- [REQUIREMENT A] Count the lines of the records that contain the string "menu", treating uppercase and lowercase as distinct, and give only that number.
- [REQUIREMENT B] Carry on the passage about Cumberland's social procurement policy from its last sentence.

- [SOURCE PASSAGE]
Start
She remembers reading the newspapers about the debate and thinking, “this is about building better relationships with our suppliers, making it more than just a business transaction about price,” she said. “It’s about building a better community together.”
Her understanding of how social procurement could work for local government came from a conversation she had at a Christmas party with Sandra Hamilton.
Councillor Jesse Kelter
After Kelter was elected to public office in the fall of 2014, she posed the idea of adding social values into the village’s purchasing policy during the council’s 2015 Future Priorities session.
“It was an easy sell to council,” she remembers. “And staff were very receptive.”
Cumberland Mayor Leslie Baird was on board immediately. She had taken a similar idea to an unreceptive council in 2011 .
It took another year and some outside expert help from Comox resident Sandra Hamilton to help draft Canada’s first social procurement framework, but it all came together when the village updated its purchasing policy in November of 2016.
End
Text and element pointing records:
Start
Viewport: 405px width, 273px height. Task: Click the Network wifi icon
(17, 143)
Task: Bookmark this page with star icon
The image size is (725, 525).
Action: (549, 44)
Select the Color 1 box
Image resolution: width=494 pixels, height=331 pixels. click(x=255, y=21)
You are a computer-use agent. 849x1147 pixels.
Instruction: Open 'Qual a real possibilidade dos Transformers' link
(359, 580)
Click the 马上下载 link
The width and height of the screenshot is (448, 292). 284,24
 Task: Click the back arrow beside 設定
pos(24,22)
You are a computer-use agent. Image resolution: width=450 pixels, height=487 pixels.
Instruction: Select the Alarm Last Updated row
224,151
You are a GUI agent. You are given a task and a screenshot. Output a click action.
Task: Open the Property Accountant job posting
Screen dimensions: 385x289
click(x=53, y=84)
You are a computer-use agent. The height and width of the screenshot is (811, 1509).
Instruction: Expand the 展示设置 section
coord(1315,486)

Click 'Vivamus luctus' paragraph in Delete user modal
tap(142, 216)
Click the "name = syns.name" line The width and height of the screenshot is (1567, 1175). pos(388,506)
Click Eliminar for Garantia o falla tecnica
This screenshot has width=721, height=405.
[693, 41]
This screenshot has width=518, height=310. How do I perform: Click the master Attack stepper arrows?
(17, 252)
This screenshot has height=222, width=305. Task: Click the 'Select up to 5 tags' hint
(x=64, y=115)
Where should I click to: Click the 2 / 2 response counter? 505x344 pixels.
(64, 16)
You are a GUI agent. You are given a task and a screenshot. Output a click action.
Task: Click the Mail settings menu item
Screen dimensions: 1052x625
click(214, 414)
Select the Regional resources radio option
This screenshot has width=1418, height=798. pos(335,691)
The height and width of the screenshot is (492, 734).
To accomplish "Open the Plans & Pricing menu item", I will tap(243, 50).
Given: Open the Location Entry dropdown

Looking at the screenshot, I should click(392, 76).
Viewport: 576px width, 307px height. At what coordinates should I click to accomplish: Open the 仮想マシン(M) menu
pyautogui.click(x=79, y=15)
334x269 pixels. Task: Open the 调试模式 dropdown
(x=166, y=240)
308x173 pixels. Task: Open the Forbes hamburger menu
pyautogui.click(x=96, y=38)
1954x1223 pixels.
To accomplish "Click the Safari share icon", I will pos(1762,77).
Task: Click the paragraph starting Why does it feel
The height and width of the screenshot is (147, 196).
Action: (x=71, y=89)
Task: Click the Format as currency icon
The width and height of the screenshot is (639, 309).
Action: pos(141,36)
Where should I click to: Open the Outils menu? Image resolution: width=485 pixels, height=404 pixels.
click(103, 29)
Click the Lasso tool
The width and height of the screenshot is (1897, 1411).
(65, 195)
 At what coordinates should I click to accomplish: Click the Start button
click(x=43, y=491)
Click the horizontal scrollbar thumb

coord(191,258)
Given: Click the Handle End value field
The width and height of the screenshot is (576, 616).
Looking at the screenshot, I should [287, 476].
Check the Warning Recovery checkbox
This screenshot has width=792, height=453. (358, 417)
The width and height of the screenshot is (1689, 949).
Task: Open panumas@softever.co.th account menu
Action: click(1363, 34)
End
- [RESPONSE A] 6

- [RESPONSE B]
“Sandra played an initial role early in the development of her social consulting business,” Baird said. “And we were fortunate staff was so supportive. It took all of us coming together to make it happen.”
Hamilton, a United Kingdom native now living in Comox, is Canada’s first social MBA and a public sector social procurement consultant working with all three levels of government.
Scotland has since become the world’s first country to make social procurement a law.
What is social procurement?
The Village of Cumberland has a special page on its website devoted to its social procurement policy, where it introduces the concept this way:
“Social procurement leverages the public procurement process for goods and services, to advance positive economic, workforce, and social development outcomes. Social procurement blends financial and social considerations in public sector purchasing ….”
That’s a lot of words, but the rationale is simple: provide social value for the money a government spends. It’s an invitation for suppliers to advance a community’s social and economic goals through the tendering and procurement process.
FURTHER READING: Village of Cumberland’s social procurement website page
Mayor Baird puts it more directly.
“Our major suppliers are not from Cumberland, so our village doesn’t benefit from the volunteering, sponsorships and all the other wonderful community services they donate in their hometowns,” she said. “So what we’re doing is leveraging our spending to receive some of that community benefit.”
How it works in practice
When evaluating bids for a Village of Cumberland contract, staff and elected officials consider the usual criteria of quality, price and environmental issues, but now add a fourth component: social.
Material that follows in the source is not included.